→ **Task instructions**
Word for word, repeat the entries, minus the pictures.

[Data provided]

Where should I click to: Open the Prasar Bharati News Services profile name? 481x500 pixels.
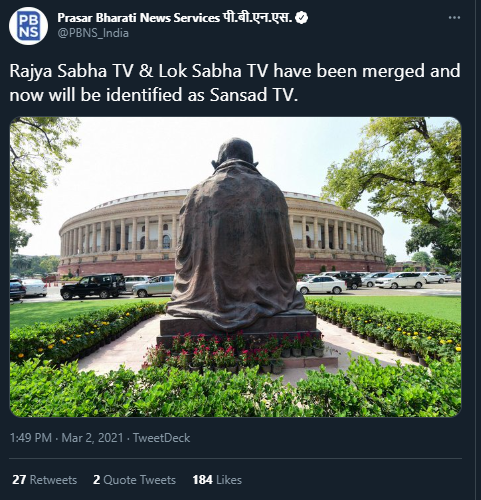138,18
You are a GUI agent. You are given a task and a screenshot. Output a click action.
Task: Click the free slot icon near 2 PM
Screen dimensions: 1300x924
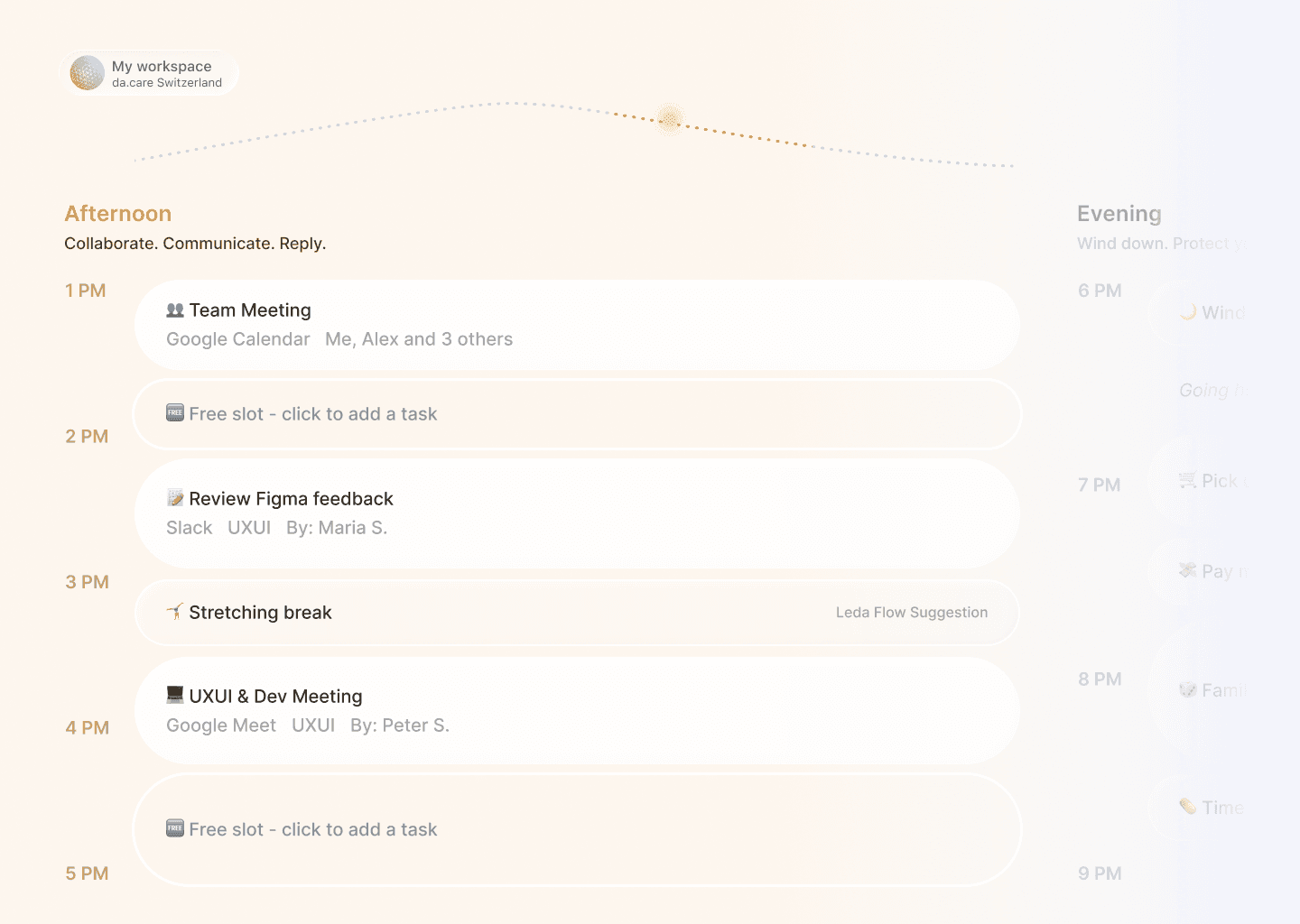click(x=175, y=413)
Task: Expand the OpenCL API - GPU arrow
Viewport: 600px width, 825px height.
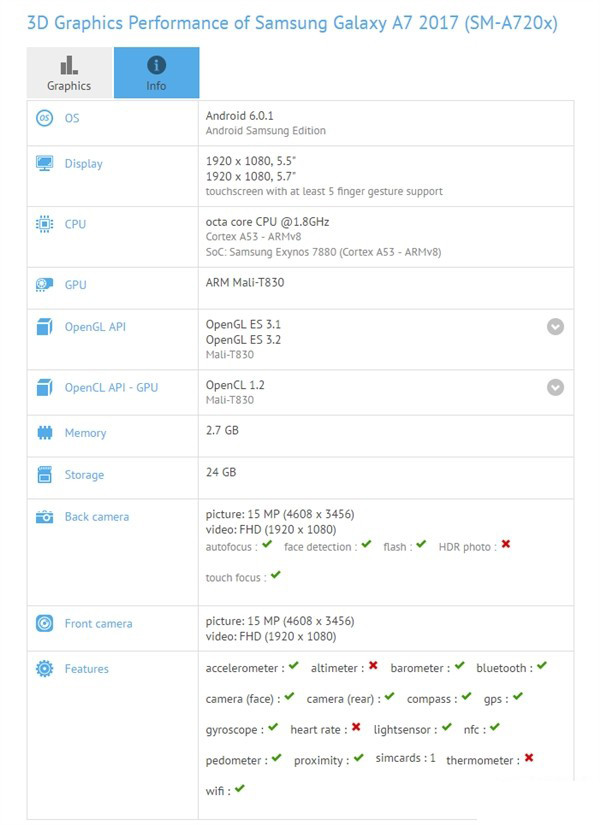Action: coord(555,387)
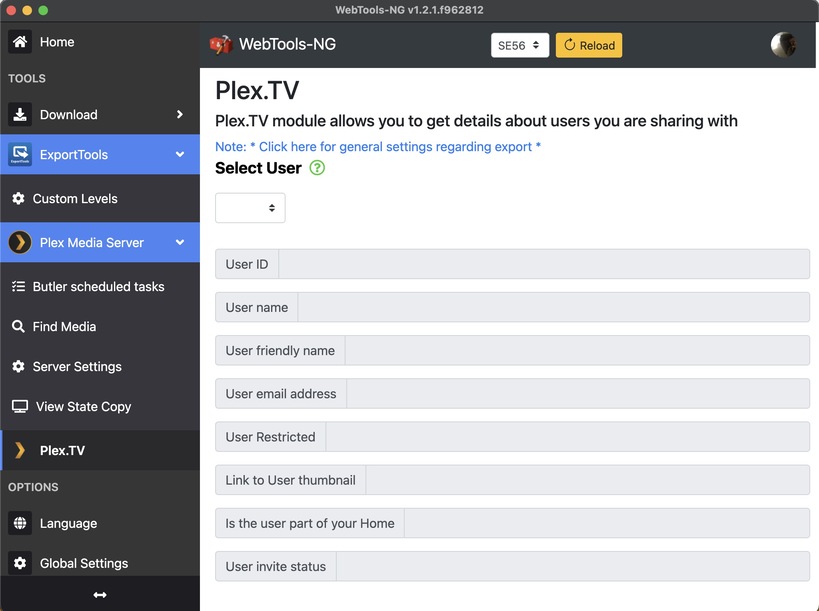Toggle sidebar width with the arrows icon
Image resolution: width=819 pixels, height=611 pixels.
pos(100,595)
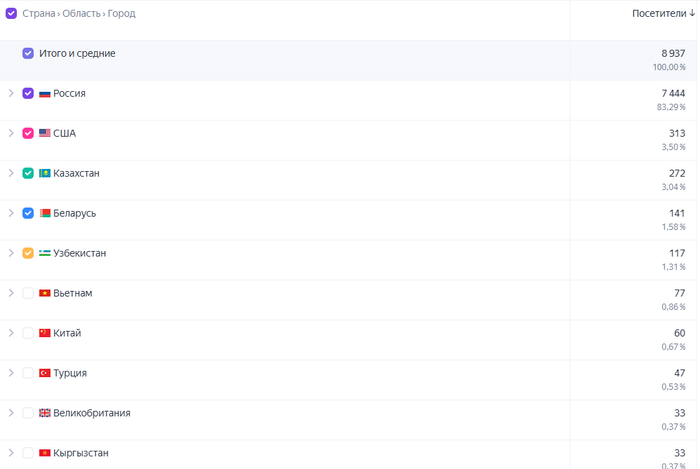Expand the Кыргызстан row

(x=11, y=453)
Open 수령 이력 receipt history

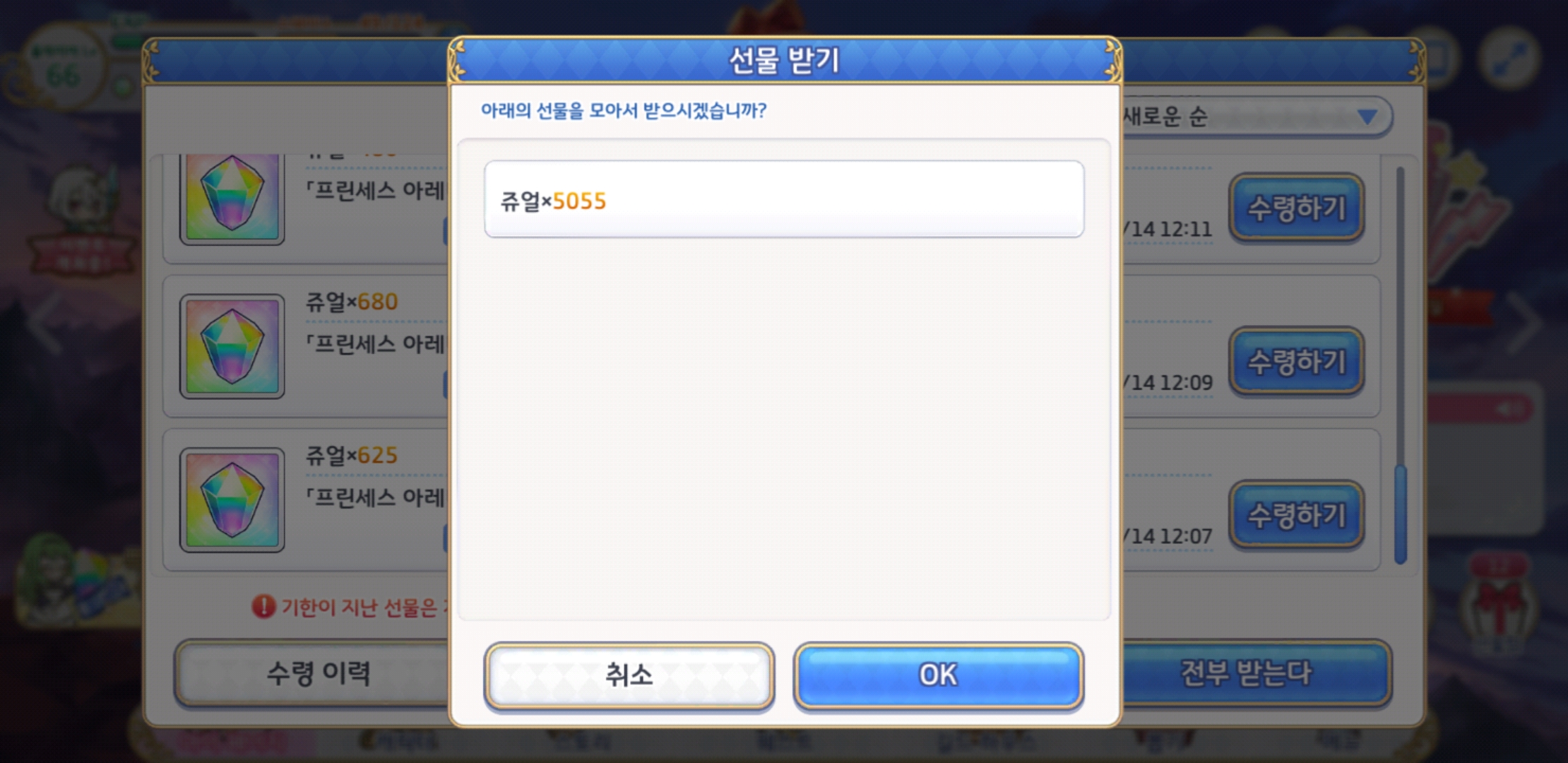[x=318, y=673]
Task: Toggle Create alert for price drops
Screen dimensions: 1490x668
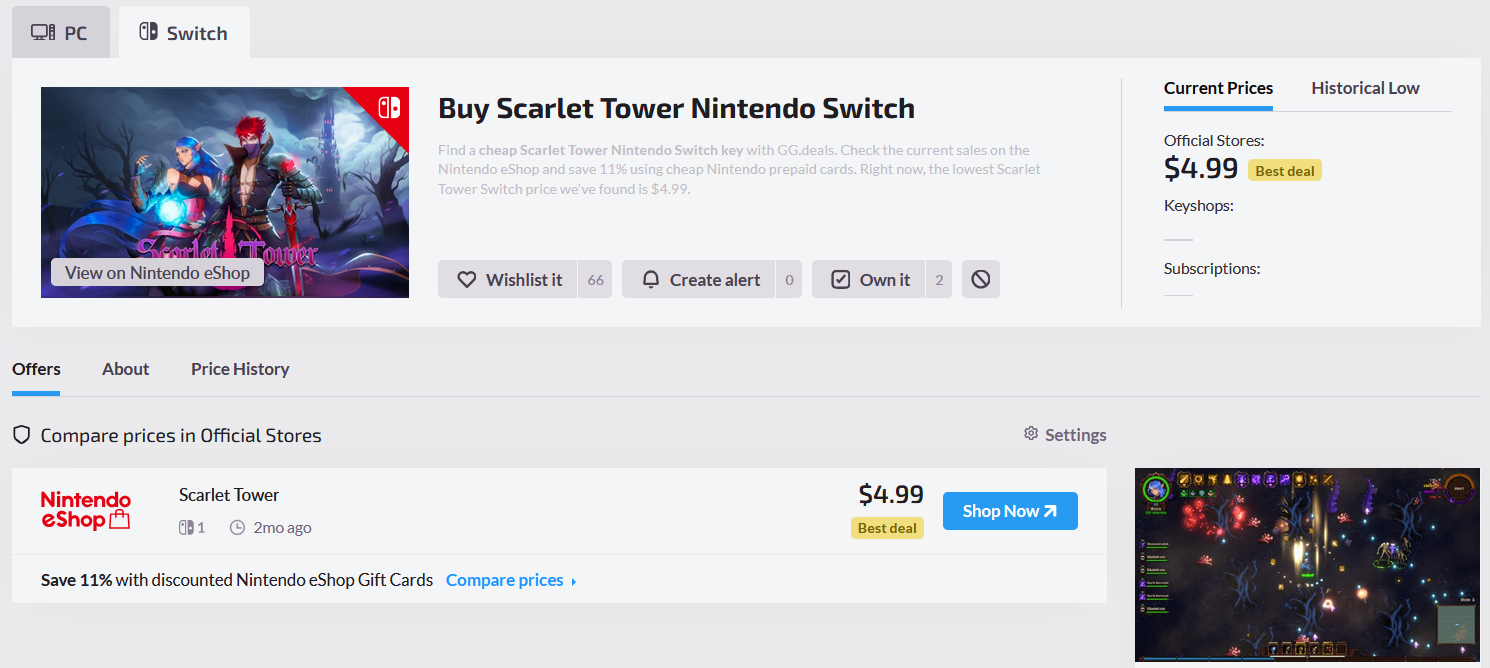Action: click(x=699, y=280)
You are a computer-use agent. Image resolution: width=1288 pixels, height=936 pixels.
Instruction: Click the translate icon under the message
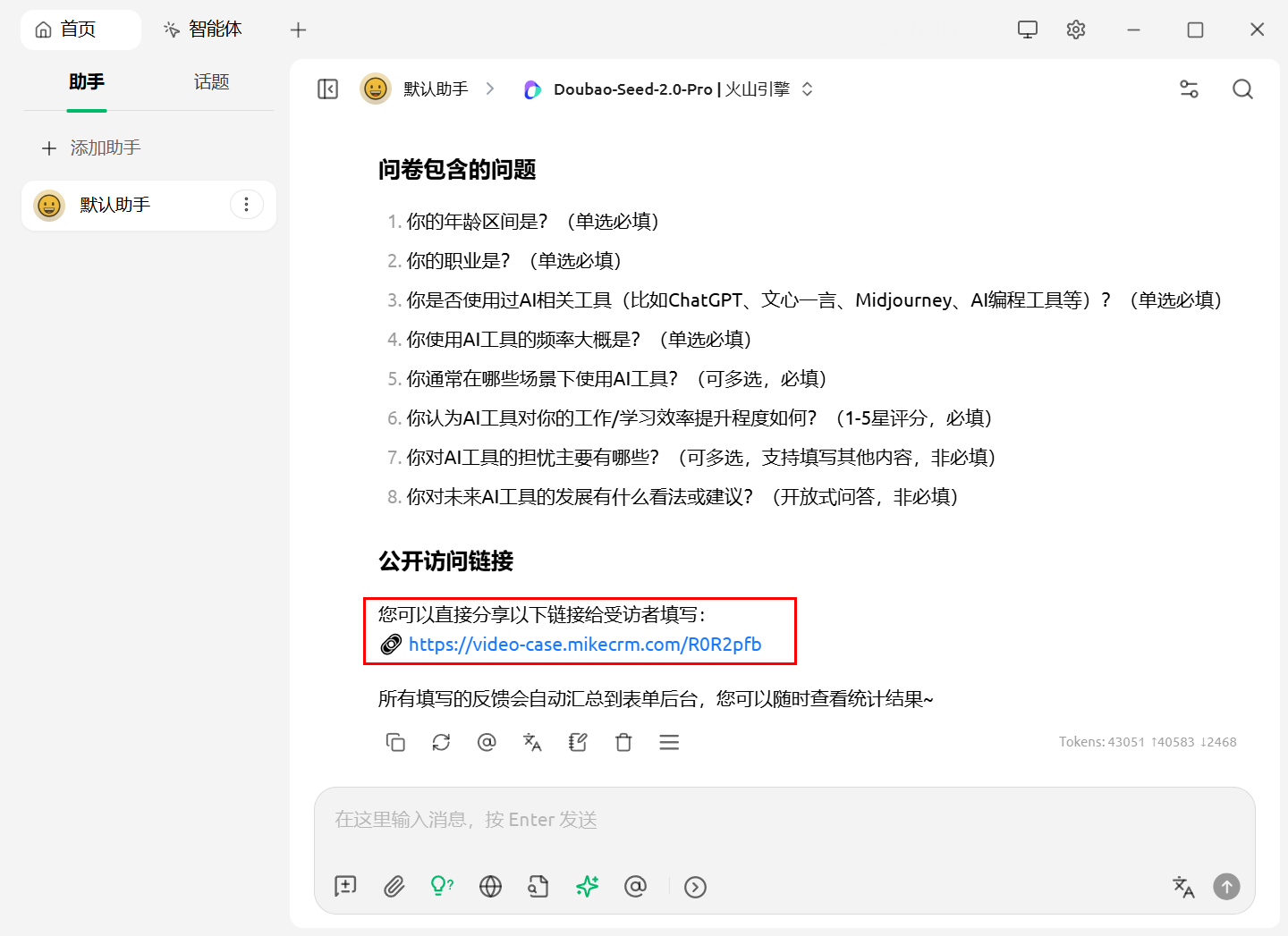pos(532,742)
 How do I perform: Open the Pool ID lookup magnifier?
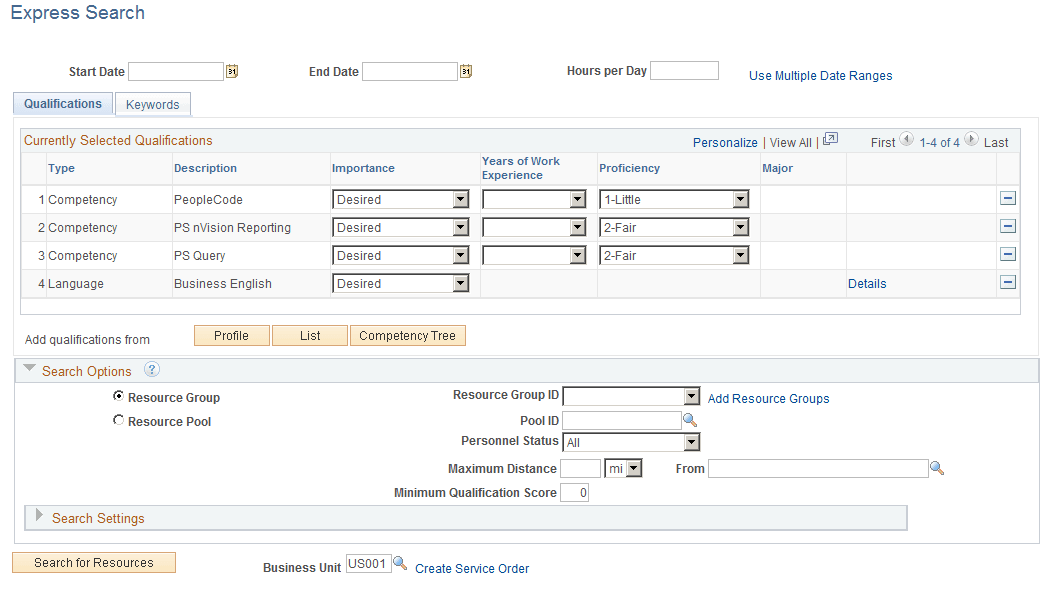(689, 420)
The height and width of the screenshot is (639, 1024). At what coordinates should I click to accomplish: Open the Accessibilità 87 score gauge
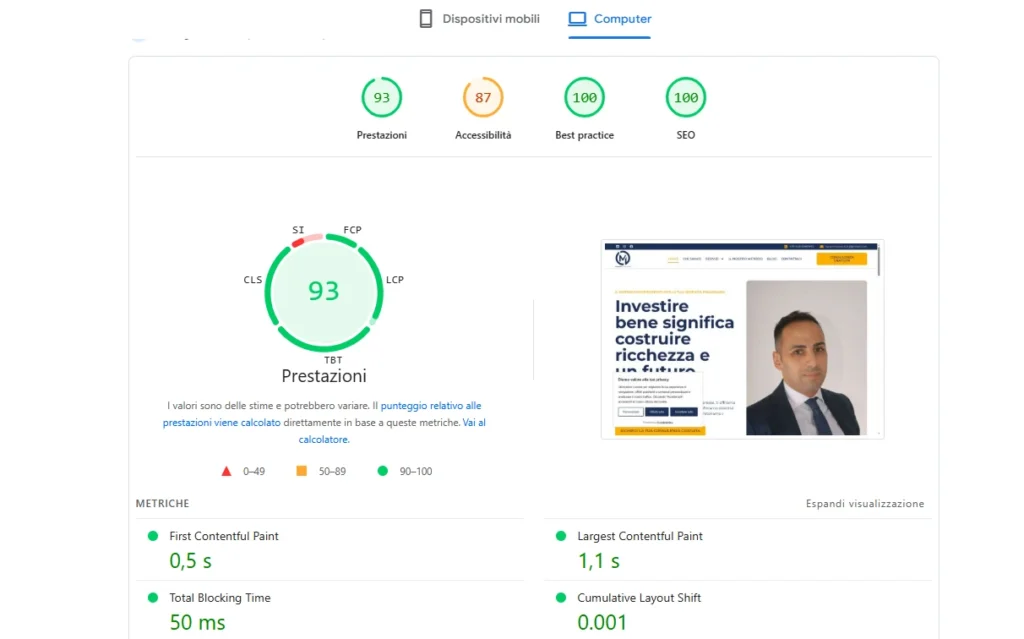click(x=483, y=98)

[/Data provided]

→ **Expected answer**
Where should I click to: Open the Prasar Bharati News Services profile name? 481x500 pixels.
138,18
You are a GUI agent. You are given a task and a screenshot. Output a click action.
Task: Click the free slot icon near 2 PM
Screen dimensions: 1300x924
click(x=175, y=413)
Task: Expand the OpenCL API - GPU arrow
Viewport: 600px width, 825px height.
Action: coord(555,387)
Toggle sidebar width with the arrows icon
Image resolution: width=819 pixels, height=611 pixels.
pos(100,595)
Expand the Кыргызстан row

(x=11, y=453)
Open 수령 이력 receipt history

[x=318, y=673]
Task: Toggle Create alert for price drops
Screen dimensions: 1490x668
Action: click(x=699, y=280)
You are a computer-use agent. Image resolution: width=1288 pixels, height=936 pixels.
Instruction: Click the translate icon under the message
pos(532,742)
 How do I perform: Open the Pool ID lookup magnifier?
(689, 420)
The height and width of the screenshot is (639, 1024). At what coordinates should I click to accomplish: Open the Accessibilità 87 score gauge
click(x=483, y=98)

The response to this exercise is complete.